» Exercise goal:
Everything in the listing beneath must be transcribed exactly.

» Information supplied:
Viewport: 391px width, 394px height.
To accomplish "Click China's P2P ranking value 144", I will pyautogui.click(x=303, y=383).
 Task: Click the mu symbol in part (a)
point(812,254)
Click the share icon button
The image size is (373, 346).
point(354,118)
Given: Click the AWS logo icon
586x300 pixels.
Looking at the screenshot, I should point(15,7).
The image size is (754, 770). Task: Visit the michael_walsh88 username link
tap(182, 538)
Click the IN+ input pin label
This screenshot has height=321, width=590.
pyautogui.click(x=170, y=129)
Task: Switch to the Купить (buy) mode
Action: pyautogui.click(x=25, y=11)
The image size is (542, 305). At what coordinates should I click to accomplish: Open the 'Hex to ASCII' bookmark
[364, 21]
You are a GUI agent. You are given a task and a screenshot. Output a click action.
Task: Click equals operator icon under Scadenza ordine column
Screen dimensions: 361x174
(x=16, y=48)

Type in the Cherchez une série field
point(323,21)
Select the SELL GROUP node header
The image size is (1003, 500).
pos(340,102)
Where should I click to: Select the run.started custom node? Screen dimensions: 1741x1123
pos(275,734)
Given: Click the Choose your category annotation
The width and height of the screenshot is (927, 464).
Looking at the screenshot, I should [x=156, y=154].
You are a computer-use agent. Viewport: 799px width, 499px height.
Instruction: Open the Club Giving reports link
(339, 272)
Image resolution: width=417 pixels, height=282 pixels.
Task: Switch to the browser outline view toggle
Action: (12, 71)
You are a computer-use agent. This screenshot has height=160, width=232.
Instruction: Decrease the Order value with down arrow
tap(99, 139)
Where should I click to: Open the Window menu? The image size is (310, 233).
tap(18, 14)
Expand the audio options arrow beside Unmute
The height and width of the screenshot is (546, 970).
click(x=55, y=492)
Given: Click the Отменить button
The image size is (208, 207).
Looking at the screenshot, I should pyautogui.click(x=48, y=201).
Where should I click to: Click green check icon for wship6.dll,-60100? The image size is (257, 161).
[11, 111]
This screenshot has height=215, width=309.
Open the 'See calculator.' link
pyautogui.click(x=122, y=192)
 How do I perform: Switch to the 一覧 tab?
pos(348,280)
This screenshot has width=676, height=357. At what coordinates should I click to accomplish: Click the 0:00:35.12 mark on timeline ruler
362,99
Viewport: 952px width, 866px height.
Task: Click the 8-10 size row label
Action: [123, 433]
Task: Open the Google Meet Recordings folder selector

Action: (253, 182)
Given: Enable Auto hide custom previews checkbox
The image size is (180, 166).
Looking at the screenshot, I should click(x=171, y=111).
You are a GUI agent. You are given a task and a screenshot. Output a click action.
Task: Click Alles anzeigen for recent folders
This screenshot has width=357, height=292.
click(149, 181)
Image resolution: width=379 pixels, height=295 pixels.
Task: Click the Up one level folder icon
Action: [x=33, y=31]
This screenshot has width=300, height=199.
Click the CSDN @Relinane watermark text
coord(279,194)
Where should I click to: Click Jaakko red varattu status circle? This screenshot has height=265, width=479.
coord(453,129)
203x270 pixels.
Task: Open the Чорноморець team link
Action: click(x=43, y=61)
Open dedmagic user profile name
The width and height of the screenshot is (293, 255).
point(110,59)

» Output of the exercise:
Viewport: 391px width, 394px height.
To accomplish "Click China's P2P ranking value 144", I will pyautogui.click(x=303, y=383).
 Task: Click the mu symbol in part (a)
point(812,254)
Click the share icon button
The image size is (373, 346).
point(354,118)
Given: Click the AWS logo icon
586x300 pixels.
Looking at the screenshot, I should point(15,7).
The image size is (754, 770). Task: Visit the michael_walsh88 username link
tap(182, 538)
Click the IN+ input pin label
This screenshot has height=321, width=590.
pyautogui.click(x=170, y=129)
Task: Switch to the Купить (buy) mode
Action: pyautogui.click(x=25, y=11)
The image size is (542, 305). At what coordinates should I click to accomplish: Open the 'Hex to ASCII' bookmark
[364, 21]
You are a GUI agent. You are given a task and a screenshot. Output a click action.
Task: Click equals operator icon under Scadenza ordine column
Screen dimensions: 361x174
(x=16, y=48)

Type in the Cherchez une série field
point(323,21)
Select the SELL GROUP node header
The image size is (1003, 500).
pos(340,102)
Where should I click to: Select the run.started custom node? Screen dimensions: 1741x1123
pos(275,734)
Given: Click the Choose your category annotation
The width and height of the screenshot is (927, 464).
Looking at the screenshot, I should [x=156, y=154].
You are a computer-use agent. Viewport: 799px width, 499px height.
Instruction: Open the Club Giving reports link
(339, 272)
Image resolution: width=417 pixels, height=282 pixels.
Task: Switch to the browser outline view toggle
Action: (12, 71)
You are a computer-use agent. This screenshot has height=160, width=232.
Instruction: Decrease the Order value with down arrow
tap(99, 139)
Where should I click to: Open the Window menu? The image size is (310, 233).
tap(18, 14)
Expand the audio options arrow beside Unmute
The height and width of the screenshot is (546, 970).
click(x=55, y=492)
Given: Click the Отменить button
The image size is (208, 207).
Looking at the screenshot, I should pyautogui.click(x=48, y=201).
Where should I click to: Click green check icon for wship6.dll,-60100? The image size is (257, 161).
[11, 111]
This screenshot has height=215, width=309.
Open the 'See calculator.' link
pyautogui.click(x=122, y=192)
 How do I perform: Switch to the 一覧 tab?
pos(348,280)
This screenshot has width=676, height=357. At what coordinates should I click to accomplish: Click the 0:00:35.12 mark on timeline ruler
362,99
Viewport: 952px width, 866px height.
Task: Click the 8-10 size row label
Action: [123, 433]
Task: Open the Google Meet Recordings folder selector

Action: (253, 182)
Given: Enable Auto hide custom previews checkbox
The image size is (180, 166).
Looking at the screenshot, I should click(x=171, y=111).
You are a GUI agent. You are given a task and a screenshot. Output a click action.
Task: Click Alles anzeigen for recent folders
This screenshot has width=357, height=292.
click(149, 181)
Image resolution: width=379 pixels, height=295 pixels.
Task: Click the Up one level folder icon
Action: [x=33, y=31]
This screenshot has width=300, height=199.
Click the CSDN @Relinane watermark text
coord(279,194)
Where should I click to: Click Jaakko red varattu status circle? This screenshot has height=265, width=479.
coord(453,129)
203x270 pixels.
Task: Open the Чорноморець team link
Action: click(x=43, y=61)
Open dedmagic user profile name
The width and height of the screenshot is (293, 255).
point(110,59)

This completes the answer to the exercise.